21 November 2007

The rights of the unpopular.

Victor Rabinowitz, 96, Leftist Lawyer, Dies
Sometimes you only hear about really neat people when they die. I had never heard of Victor Rabinowitz until I read this obituary.

Victor Rabinowitz, a leftist lawyer whose causes and clients over nearly three-quarters of a century ranged from labor unions to Black Panthers to Cuba to Dashiell Hammett to Dr. Benjamin Spock to his own daughter, died on Friday at his home in Manhattan. He was 96.

Thats pretty damn interesting. I have a lot of respect for people who are willing to help the people the public despises. Defending Cuba's right to its land that had been held by US corporations? Sheesh, that couldn't have been popular at all. Its that idea about doing whats right versus doing whats popular. And this reminded me of a blog post I read a few days ago at Emeriblog. Kim, the writer, posted a letter from an annonymous Army Nurse.

Somewhere in the midst of the War on Terrorism, there are nurses that have been called to duty to care for, none-other-than, the very people that are being accused of attacking, plotting against, funding attacks on, and killing the very same forces that these nurses work along side of.
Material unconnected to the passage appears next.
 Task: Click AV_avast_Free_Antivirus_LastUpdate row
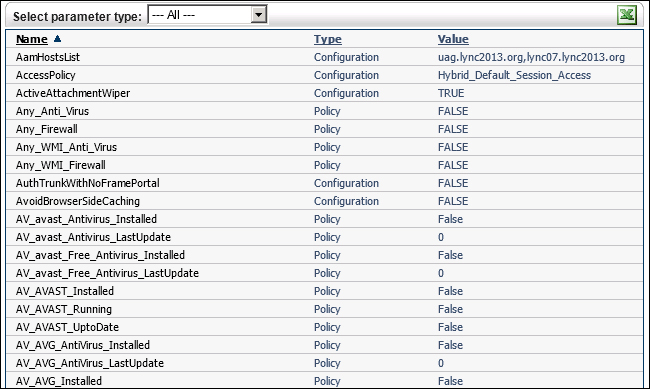[324, 273]
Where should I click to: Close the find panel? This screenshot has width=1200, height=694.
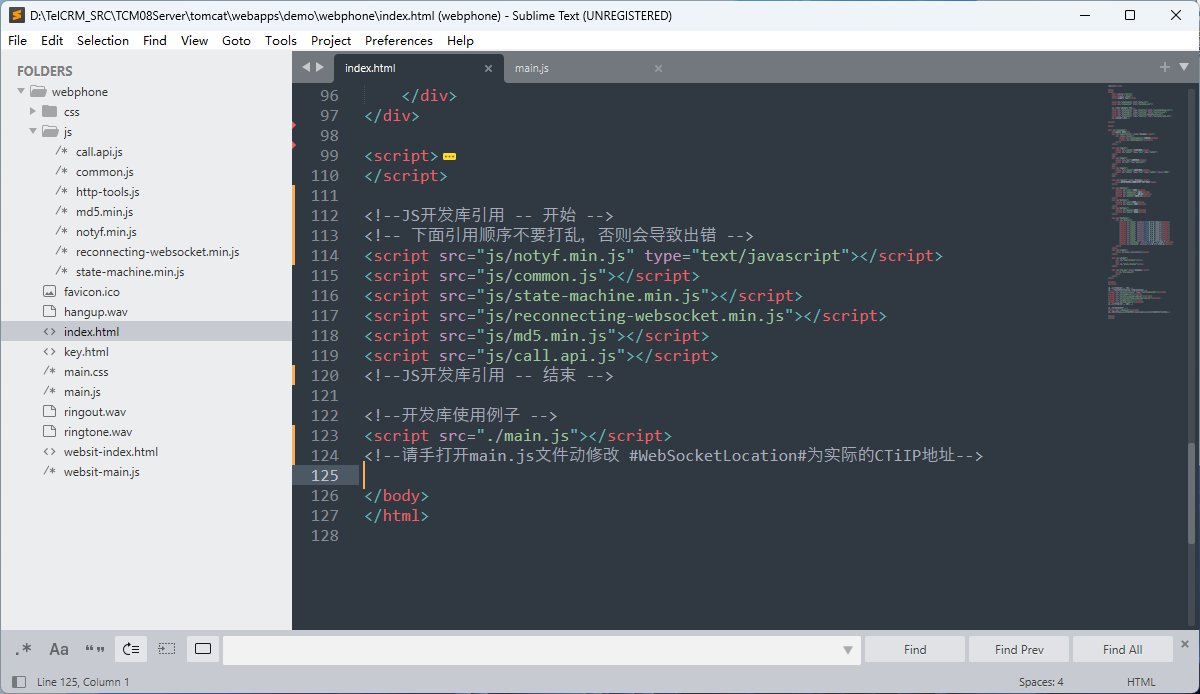(1185, 644)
Didn’t we all take some oath when we became nurses? Something along the lines of caring for all humans regardless of race, gender, ethnicity or situation? I can’’t recall, I think I have become jaded. None-the-less, somewhere detainee nurses are putting to test that oath everyday as they struggle to cope with their actions

Lawyers defending the rights of spies, hated foreign governments, radicals and murderers; doctors and nurses treating the enemy, the terrorist and the detainee; these are people that we should all be proud of. Anyone willing to stand up for people who are already down is to be applauded. Its not just about defending the innocent from system, but also the guilty from unfair punishment by that system.

The idea that the guilty still have rights by the simple virtue of being human is hard to act on.

When the misdeed is a nicked candy bar, thats no big deal. But the idea that Slobodan Milosevic deserved medical attention? It's not like I've ever really had to deal with anything that weighty, but I would like to think I'd be able to do what needed to be done.